The copper crocodile nodded curtly, seeing his case made. “But enough of all these free lessons in my rarefied speciality! How clever of you to get something for nothing-and here’s me hardly noticing. Well! Let us begin.” His feathered tail swept over the till as he bent down to get his stubby hands into the works. “We used to be dreadfully backwards about this, you know, weighing your soul against a feather and all that. But now we have a Methodology. Now we have Tools. It’s such a good lot of fun. Commence! Yes! First Inquiry!” The Calcatrix puffed with the effort of pushing the crank into position. “What is your profession?”

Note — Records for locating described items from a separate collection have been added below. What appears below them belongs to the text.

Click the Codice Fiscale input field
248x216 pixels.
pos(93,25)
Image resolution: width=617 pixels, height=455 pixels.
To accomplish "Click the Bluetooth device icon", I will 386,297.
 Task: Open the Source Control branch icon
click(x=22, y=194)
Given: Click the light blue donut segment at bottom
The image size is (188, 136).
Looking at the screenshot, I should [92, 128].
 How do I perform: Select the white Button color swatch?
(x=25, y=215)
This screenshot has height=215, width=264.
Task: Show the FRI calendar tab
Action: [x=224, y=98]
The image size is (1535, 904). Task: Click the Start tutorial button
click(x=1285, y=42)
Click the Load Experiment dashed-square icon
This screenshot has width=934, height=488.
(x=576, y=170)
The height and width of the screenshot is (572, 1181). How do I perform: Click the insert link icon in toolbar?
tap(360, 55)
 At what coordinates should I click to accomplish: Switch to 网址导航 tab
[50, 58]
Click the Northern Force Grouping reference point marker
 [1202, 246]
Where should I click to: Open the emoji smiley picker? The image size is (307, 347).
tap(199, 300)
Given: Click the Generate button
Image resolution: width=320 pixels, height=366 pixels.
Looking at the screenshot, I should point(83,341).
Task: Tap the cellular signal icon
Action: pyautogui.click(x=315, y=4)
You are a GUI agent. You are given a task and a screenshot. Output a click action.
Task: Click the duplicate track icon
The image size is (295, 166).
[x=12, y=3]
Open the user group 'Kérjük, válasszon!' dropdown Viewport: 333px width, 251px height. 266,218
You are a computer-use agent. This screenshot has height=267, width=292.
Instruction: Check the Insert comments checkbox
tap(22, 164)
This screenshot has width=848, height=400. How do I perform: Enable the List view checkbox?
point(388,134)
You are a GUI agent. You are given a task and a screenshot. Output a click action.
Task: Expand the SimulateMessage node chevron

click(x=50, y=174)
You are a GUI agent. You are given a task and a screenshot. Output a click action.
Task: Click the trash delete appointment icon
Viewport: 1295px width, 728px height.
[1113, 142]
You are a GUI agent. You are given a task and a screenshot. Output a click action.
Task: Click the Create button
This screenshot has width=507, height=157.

September’s shoulders fell. “I… I haven’t got one yet.”

The copper crocodile blinked his silver eyes. “Excuse me,” he said, “but that’s just ridiculous. How can you have a Way if you haven’t got a profession? And how can we put you down in our books if you haven’t got a Way? Surely you’re employed somehow.”

“I go to school,” September offered. “And I do odd jobs for those that need it.”

The Calcatrix scowled. “All jobs are odd, or they would be games or naps or picnics. Well, let’s ring this up item by item. What sort of thing do you like to do best?”